[What to work on]
Lines with the word "Switch" in them must be copied from the records below.

[Data extracts]

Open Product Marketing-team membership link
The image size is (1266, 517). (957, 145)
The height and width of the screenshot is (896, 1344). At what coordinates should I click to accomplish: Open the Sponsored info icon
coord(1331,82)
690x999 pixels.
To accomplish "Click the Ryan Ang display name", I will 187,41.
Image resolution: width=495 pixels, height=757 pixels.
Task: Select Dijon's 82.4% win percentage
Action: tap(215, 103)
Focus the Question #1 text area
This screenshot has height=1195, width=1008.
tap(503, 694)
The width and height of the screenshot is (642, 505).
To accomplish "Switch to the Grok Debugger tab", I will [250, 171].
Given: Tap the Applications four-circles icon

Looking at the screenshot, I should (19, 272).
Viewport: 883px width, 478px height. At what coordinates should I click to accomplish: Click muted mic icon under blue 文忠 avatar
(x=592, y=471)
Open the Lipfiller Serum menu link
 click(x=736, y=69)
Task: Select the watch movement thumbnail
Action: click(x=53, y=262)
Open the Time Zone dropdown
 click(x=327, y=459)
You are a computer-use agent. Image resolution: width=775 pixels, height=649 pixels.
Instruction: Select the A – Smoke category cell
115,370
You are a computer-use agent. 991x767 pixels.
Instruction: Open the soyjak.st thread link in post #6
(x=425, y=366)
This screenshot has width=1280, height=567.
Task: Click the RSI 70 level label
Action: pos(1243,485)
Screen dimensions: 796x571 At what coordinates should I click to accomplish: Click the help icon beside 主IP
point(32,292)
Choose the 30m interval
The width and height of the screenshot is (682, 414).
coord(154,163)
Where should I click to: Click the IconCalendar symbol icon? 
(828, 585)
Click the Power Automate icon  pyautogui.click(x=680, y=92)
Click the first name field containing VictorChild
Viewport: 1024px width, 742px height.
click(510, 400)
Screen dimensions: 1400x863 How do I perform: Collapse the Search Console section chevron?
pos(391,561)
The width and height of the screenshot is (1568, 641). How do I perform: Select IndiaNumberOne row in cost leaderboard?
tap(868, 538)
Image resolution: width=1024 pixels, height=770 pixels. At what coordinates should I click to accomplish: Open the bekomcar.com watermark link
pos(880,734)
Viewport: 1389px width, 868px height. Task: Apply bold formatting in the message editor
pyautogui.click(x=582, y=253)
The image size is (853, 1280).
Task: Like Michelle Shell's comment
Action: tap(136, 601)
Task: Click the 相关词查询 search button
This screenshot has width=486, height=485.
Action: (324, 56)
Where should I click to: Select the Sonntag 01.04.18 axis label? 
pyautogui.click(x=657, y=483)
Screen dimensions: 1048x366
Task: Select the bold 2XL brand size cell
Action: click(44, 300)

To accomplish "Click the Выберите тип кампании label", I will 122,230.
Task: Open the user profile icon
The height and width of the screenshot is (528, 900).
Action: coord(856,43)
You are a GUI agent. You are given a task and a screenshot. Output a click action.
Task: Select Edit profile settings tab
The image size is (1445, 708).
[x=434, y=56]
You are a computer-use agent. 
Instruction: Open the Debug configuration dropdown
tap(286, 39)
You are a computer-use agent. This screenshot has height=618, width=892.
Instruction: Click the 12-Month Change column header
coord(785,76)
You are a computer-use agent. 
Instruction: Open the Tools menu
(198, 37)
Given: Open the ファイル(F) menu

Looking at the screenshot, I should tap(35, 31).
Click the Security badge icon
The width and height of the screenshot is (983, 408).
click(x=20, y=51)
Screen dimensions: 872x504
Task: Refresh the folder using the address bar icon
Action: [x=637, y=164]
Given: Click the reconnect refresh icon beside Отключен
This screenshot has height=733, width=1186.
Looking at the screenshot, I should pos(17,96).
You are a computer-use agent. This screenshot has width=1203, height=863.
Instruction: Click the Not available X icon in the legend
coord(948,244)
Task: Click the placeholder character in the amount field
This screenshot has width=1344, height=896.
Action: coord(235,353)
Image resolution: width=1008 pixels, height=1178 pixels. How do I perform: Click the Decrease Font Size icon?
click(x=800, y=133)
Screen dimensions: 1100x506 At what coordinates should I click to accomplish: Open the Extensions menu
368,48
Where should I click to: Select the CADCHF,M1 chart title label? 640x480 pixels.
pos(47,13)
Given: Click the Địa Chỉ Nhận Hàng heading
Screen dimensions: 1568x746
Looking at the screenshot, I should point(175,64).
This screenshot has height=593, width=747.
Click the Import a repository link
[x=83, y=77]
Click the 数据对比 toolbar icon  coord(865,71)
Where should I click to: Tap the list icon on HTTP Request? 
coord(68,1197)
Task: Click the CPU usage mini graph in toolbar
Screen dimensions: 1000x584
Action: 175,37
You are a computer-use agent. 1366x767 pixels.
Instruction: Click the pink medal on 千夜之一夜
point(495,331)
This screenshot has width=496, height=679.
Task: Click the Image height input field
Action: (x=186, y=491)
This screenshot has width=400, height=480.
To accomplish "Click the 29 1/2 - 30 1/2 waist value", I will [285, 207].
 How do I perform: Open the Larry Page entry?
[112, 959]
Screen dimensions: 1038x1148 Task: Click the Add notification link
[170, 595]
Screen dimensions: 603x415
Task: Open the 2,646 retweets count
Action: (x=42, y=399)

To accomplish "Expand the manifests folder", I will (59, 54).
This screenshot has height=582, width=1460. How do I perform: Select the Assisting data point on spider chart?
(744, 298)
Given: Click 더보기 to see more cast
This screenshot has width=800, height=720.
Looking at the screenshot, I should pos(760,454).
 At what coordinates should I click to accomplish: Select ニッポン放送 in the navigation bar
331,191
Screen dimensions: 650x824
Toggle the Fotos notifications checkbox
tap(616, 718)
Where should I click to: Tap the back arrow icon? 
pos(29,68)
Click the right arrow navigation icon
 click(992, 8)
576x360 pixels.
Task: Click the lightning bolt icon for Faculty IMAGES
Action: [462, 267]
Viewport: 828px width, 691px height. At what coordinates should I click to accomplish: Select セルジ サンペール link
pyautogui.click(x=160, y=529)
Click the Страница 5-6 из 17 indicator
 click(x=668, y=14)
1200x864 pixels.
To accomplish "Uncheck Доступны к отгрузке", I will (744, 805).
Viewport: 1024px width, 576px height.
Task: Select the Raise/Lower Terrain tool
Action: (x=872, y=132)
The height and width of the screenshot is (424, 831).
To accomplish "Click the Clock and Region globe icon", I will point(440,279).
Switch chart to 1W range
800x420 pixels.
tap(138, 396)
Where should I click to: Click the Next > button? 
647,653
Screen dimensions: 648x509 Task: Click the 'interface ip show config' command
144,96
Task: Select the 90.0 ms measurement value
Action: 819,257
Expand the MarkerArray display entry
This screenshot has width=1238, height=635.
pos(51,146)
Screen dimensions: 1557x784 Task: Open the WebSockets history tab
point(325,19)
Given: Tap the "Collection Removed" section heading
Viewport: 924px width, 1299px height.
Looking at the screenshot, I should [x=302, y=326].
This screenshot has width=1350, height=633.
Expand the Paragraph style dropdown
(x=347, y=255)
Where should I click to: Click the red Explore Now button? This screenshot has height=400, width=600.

[Reply to the exercise]
To accomplish "Switch to the Grok Debugger tab", I will [250, 171].
Switch chart to 1W range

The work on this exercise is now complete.